TIFF Bell Lightbox opens its doors this month By Angela Walcott Building cranes no longer hover over the Bell Lightbox Theatre at the corner of John and King Streets. Bell Lightbox, the new home of the Toronto International Film Festival, will open to the public just in time for the 35th annual Toronto International Film Festival (TIFF) this fall. A vast contrast to the posh Yorkville setting which TIFF knew for many years, the Bell Lightbox is in the heart of the entertainment district. Situated on the site of a former hot nightclub designed to entertain the fancy-free lifestyles of young Torontonians, this venue will now be a place where movie fans of all kinds go to be entertained. “We have spent a decade working on this project and its opening marks a new step in the evolution of TIFF,” said the CEO and Director of TIFF Piers Handling. “Audiences visiting our new home and experiencing our wide range of programming will see that we are so much more than a 10-day event in September.” Although the $196-million project will open on September 12, construction continues. Designed by Toronto-based architecture firm Kuwabara Payne McKenna Blumberg Architects (KPMB), TIFF Bell Lightbox’s fluid structure is meant to encourage exploration, movement and play. Among the campaign donors to fund the TIFF Bell Lightbox project are founding sponsor Bell, the Reitman family (including notable movie director Ivan Reitman), the Daniels Corporation, NBC Universal Canada and the Brian Linehan Charitable Foundation. The five-storey building features five theatres (three will be

ready for screening this fall), several galleries, learning studios, a public atrium, a bistro, restaurant, lounge and staff offices. While the Lightbox is one of many new structures that are popping up around the city, older structures are receiving facelifts as Toronto braces for the upcoming 2015 Pan-Am Games. Projects currently in the works include the Waterfront and Union Station Revitalization Project and the restructuring of the St. Lawrence Market. So what are the plans for the Lightbox post-TIFF? The fifth annual Scotiabank NuitBlanche and a Halloween event that will including daytime screenings, workshops, family activities and a night-time double-bill of horror classics are just some of the inaugural events slated for September 23 to November 24. The year-round movie venue will also screen movies on Thursdays instead of the traditional Friday screenings.

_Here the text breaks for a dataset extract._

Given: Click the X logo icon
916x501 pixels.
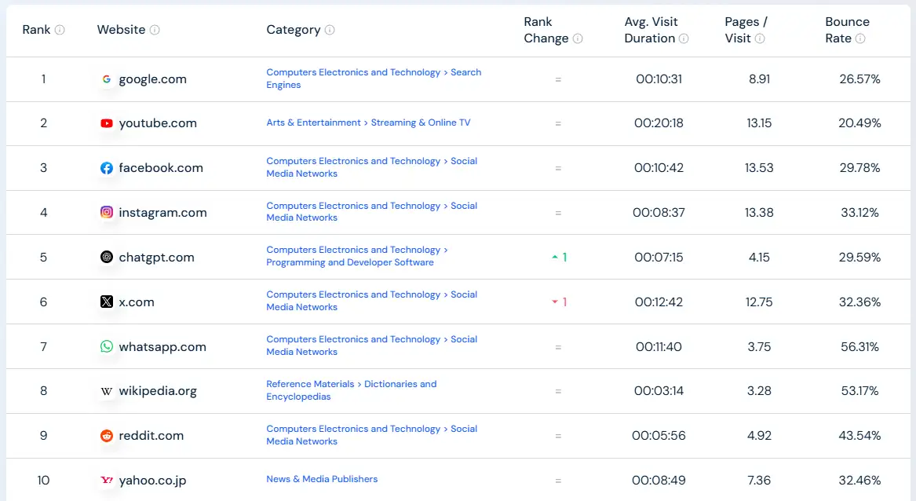Looking at the screenshot, I should [107, 302].
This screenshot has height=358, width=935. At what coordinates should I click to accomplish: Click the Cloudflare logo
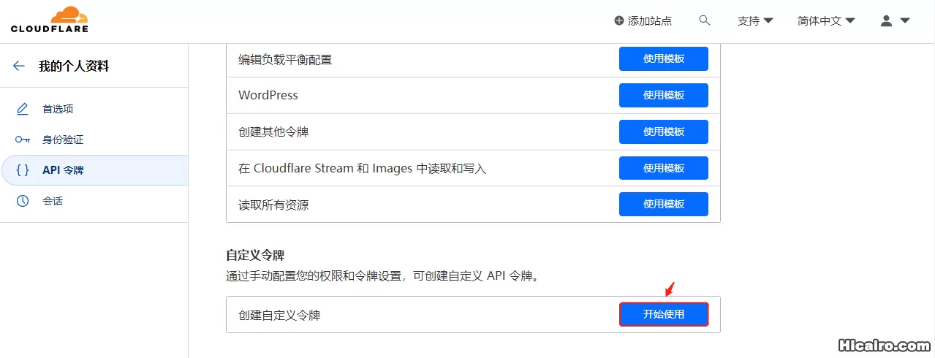(x=50, y=20)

In an effort not to compete with other major theatres, Bell Lightbox will focus on non-English language feature films, documentaries, revivals and restorations courtesy of Cinematheque. As part of the grand opening on September 12, a block party will kick off the event. Among the wide variety of programmes announced to inaugurate the new theatre there will be screenings of restored films and discussions of classics with David Cronenberg, John Waters, Peter Bogdanovich and Isabella Rossellini. The film line-up includes The Godfather, Taxi Driver, Casablanca, Citizen Kane, Gone With the Wind and Apocalypse Now Redux. TIFF runs from September 9 to 19.